It will be appreciated that the bright object anomaly detection may use only one or some of the above criteria, and/or may use different criteria. In an alternative or additional step, the process may remove any pixels that have a pixel intensity above the detection threshold rather than rejecting the entire segment 925 on the grounds of a technical error.

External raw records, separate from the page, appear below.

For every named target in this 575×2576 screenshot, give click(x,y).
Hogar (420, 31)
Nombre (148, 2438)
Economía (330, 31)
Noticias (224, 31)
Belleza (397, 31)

As noted above, with respect to FIG. 19, if the process of FIG. 19 determines that the object is not a bight object artefact, then the process 2025 shown in FIG. 20 is applied, which applies rules to classify the spot.

In process 2025 shown in FIG. 20, the spot grade/degree of reaction for each assay site 15/spot/segment 925 is determined from the metrics determined using the process shown in FIG. 13 and parameters that are assay and/or assay site 15 specific. The spot grading/determination of the degree of reaction is only carried out for those spots/segments 925 that have not been rejected by any of the preceding rules applied by the grading engine 940.

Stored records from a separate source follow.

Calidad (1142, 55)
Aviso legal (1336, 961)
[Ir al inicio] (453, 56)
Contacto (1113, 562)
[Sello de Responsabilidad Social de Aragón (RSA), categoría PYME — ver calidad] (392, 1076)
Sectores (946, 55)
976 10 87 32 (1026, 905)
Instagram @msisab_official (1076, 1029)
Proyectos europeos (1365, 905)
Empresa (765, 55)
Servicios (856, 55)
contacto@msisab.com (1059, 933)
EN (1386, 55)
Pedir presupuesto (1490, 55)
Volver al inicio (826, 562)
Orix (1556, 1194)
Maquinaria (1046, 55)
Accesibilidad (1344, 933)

Determining a spot grade/degree of reaction based on SSR is provided as a beneficial example. It will be appreciated that the determination of spot grade/degree of reaction could additionally or alternatively be based on other metrics such as, but not limited to, IQ1, IQ2, IQ3, IQ4, and/or the like.

In the example, four thresholds are set, which are set as assay dependent and optionally also spot specific and/or sample type dependent parameters. The thresholds are, in increasing value, Tel, Tl, Th and Teh, The spot grade/degree of reaction for a given spot/assay site 15/segment 925 is determined based on the SSR according to the following table 1:

TABLE 1

SSR Value Range
Spot Grade

>Teh
Technical Error

[Teh-Th]
Reactive

]Th to Tl[
Indeterminate

[Tl to Tel]
Non-Reactive

<Tel
Technical Error

The process 2025 comprises applying rules 3105 for determining spot grade/degree of reaction for each spot/assay site 15/segment 925, as shown in FIG. 20. According to these rules 3105, the spot will be graded as reactive, non-reactive or indeterminate based on values of metrics that reflect its intensity, such as the SSR or delta (the delta is the difference between the mean spot or circle pixel intensity value and the mean background pixel intensity value).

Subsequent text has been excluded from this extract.